Affiliation: Department of Anaesthesiology and Intensive Care Medicine II, Leipzig Heart Center, University of Leipzig, Struempellstrasse 39, 04289 Leipzig, Germany. joerg.ender@medizin.uni-leipzig.de

ABSTRACT

Aims: We sought to investigate the additional value of real-time three-dimensional transoesophageal echocardiography (RT 3D TOE)-guided sizing for predicting annuloplasty ring size during mitral valve repair.

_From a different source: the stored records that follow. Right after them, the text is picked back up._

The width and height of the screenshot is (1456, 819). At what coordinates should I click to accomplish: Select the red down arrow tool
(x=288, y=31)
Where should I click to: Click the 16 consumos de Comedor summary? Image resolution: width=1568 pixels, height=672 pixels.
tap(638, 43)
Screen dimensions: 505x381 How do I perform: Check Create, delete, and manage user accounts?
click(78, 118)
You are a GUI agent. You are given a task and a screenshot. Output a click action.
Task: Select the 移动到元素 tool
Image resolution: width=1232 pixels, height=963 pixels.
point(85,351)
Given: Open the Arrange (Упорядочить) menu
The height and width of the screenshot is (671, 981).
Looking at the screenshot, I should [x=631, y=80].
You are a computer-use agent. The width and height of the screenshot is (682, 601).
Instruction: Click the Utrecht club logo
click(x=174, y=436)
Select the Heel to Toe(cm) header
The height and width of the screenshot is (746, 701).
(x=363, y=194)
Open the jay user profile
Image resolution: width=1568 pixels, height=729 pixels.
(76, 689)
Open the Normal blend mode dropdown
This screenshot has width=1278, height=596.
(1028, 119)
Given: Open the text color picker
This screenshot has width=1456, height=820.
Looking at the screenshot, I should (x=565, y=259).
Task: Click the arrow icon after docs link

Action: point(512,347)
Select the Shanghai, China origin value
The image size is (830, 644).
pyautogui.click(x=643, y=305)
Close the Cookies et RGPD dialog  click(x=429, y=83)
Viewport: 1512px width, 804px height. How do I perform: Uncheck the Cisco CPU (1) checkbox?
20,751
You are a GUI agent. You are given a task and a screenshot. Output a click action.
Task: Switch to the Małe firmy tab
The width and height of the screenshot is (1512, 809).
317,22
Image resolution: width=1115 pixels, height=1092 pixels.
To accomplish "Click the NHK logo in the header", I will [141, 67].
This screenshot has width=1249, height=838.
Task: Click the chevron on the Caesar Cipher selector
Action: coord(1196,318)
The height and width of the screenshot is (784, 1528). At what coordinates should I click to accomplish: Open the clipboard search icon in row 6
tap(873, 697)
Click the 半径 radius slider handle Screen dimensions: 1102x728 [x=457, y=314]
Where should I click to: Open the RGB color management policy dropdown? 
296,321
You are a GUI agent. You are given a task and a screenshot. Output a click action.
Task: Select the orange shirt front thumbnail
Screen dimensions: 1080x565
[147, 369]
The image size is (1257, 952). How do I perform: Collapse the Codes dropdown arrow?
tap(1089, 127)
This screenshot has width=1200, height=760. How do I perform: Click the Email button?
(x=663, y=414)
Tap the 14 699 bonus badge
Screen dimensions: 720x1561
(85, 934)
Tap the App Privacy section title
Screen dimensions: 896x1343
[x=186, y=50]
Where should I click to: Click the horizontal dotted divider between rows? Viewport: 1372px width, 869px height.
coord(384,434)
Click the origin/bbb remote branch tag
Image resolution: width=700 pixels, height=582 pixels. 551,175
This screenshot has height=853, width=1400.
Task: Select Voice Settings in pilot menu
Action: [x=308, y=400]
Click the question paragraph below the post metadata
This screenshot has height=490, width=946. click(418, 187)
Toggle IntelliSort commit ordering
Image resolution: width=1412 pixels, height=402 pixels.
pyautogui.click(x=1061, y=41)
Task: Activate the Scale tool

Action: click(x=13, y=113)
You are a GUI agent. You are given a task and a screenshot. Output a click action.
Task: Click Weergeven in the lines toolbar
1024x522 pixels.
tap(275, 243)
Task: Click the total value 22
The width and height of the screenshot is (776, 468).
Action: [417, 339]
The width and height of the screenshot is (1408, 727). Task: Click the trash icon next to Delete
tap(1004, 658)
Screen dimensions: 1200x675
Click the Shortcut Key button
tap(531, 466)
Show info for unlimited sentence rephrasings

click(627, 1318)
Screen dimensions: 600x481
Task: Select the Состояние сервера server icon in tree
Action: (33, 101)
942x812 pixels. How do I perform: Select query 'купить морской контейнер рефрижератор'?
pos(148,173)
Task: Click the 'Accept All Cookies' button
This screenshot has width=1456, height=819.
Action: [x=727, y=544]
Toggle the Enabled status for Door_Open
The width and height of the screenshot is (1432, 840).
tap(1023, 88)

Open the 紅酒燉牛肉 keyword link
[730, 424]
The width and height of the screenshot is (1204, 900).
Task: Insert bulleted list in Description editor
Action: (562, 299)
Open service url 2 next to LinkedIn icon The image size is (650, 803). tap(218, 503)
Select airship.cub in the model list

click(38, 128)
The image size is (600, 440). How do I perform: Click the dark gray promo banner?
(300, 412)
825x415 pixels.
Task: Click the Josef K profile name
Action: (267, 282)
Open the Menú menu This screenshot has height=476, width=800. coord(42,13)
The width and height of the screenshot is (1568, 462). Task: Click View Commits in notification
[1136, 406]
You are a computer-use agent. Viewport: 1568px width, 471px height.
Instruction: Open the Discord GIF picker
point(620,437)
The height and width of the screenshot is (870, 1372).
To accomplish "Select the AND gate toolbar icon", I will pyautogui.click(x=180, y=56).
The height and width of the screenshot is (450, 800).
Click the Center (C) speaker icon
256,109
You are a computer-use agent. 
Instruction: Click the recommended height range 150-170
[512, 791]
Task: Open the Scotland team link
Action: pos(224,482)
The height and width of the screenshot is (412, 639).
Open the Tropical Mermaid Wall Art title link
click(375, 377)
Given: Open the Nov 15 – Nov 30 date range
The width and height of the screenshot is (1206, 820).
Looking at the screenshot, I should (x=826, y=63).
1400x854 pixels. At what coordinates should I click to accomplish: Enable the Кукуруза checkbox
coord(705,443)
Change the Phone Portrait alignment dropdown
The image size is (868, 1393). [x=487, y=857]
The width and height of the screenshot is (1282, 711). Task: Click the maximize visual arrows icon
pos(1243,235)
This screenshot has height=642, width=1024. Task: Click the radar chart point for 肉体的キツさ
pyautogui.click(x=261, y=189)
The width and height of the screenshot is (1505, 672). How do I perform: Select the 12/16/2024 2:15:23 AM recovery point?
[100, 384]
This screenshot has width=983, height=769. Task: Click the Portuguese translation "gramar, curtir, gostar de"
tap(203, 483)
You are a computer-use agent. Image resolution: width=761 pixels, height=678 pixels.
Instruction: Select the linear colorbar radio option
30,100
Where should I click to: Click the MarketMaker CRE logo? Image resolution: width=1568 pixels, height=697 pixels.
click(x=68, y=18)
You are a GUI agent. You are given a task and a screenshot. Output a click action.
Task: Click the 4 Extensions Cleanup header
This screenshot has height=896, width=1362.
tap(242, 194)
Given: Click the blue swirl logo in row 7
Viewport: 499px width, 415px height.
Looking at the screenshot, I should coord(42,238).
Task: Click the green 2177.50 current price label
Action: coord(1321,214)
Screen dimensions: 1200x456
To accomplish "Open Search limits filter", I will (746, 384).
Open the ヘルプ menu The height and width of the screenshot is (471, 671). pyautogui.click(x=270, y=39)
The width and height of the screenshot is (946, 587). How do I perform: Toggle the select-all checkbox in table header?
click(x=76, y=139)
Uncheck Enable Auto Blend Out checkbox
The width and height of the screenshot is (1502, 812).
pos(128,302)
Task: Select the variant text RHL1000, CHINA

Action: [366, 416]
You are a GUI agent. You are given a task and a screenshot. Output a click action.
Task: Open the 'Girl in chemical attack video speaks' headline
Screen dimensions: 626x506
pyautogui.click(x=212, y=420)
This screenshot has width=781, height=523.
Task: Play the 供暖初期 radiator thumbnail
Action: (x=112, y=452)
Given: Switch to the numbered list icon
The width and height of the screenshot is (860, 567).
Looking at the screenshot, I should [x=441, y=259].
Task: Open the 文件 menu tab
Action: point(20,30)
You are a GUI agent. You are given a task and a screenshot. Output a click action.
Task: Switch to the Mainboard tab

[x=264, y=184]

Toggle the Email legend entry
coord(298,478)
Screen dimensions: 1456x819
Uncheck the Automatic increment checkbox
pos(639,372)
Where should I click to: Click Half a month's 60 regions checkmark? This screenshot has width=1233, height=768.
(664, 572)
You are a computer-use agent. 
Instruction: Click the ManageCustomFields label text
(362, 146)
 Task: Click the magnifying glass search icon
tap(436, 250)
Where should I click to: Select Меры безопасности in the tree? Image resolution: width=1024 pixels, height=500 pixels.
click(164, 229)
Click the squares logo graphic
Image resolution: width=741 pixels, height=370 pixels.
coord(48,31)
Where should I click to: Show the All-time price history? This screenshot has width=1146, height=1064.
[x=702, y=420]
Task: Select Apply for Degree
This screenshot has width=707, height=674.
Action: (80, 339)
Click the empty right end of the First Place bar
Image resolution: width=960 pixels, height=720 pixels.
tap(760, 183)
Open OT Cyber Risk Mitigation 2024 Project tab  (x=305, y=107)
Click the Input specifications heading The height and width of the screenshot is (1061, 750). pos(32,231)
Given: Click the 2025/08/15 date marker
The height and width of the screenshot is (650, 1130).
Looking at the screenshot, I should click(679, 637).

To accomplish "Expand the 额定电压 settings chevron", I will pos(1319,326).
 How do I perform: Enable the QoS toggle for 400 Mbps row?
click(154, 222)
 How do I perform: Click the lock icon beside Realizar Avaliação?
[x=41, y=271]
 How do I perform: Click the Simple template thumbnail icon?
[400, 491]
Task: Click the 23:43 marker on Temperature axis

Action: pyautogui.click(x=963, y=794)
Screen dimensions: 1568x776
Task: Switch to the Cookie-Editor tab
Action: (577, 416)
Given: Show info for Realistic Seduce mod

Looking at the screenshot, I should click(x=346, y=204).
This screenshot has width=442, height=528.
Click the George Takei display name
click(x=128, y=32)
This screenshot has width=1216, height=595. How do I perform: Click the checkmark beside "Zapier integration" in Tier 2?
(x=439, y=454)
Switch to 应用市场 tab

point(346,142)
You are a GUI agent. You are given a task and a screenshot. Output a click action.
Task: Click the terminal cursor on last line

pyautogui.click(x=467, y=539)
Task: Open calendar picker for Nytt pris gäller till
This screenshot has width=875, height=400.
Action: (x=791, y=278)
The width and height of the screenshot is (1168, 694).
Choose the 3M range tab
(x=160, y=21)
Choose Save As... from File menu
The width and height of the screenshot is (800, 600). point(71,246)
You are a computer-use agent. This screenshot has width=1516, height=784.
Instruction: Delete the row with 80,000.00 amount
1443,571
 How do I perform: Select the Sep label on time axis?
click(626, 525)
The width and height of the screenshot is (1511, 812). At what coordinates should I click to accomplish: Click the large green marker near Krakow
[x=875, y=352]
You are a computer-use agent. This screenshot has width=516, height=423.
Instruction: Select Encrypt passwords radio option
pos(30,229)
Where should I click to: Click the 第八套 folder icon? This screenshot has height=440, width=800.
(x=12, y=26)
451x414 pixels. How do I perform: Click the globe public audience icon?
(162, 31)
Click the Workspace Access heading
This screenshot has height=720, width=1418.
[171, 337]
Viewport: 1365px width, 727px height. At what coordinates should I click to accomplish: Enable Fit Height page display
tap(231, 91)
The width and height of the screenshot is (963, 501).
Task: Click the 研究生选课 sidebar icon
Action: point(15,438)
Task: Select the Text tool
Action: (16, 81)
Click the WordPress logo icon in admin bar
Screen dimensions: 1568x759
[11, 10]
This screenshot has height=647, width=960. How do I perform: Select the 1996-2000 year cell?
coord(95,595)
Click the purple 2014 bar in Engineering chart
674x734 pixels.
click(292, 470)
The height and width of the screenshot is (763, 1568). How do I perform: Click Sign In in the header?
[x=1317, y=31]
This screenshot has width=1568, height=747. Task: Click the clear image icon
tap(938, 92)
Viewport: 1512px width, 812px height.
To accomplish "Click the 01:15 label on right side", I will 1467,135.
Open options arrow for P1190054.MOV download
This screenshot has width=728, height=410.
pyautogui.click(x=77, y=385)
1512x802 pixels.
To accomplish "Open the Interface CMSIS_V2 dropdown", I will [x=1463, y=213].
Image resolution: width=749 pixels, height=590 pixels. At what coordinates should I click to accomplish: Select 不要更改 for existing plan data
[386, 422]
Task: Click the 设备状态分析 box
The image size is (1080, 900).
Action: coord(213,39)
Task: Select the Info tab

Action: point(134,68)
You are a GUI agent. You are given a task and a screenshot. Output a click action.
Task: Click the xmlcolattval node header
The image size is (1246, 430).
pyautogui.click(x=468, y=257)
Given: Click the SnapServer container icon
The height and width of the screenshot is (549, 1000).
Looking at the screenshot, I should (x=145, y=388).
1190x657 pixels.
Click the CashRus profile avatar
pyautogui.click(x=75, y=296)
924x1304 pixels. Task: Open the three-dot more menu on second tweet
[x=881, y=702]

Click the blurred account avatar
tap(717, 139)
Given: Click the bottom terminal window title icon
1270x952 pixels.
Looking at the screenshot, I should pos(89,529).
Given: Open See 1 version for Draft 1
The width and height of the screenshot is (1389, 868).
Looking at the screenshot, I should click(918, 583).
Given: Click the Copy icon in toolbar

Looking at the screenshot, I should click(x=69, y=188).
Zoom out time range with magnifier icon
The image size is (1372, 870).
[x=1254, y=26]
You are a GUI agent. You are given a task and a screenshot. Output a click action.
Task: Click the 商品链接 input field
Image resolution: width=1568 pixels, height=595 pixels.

Methods and results: In 53 patients undergoing elective mitral valve repair, an RT 3D TOE was performed pre- and post-operatively. The digitally stored loops were imported into a software for mitral valve assessment. The annuloplasty ring size was predicted by superimposing computer-aided design (CAD) models of annuloplasty rings onto Live 3D zoom loops, measurement of the intercommissural distance, or the height of the anterior mitral leaflet. The surgeon implanted the annuloplasty ring according to the usual surgical technique and was blinded to the echocardiographic measurement results. Pre-operative correlation between the selected ring size with mitral valve assessment and the actual implanted annuloplasty ring size was 0.91. The correlation for measurement of the intercommissural distance was 0.55 and for measurement of the height of the anterior mitral leaflet 0.75. The post-operative correlation with the actual implanted ring size was 0.96 for mitral valve assessment, 0.92 for intercommissural distance, and 0.79 for the anterior mitral leaflet height.

Conclusion: Superimposition of annuloplasty ring CAD models on the Live 3D zoom loops of the mitral valve using mitral valve assessment is superior to two-dimensional measurements of the intercommissural distance or the height of the anterior mitral leaflet in predicting correct annuloplasty ring size.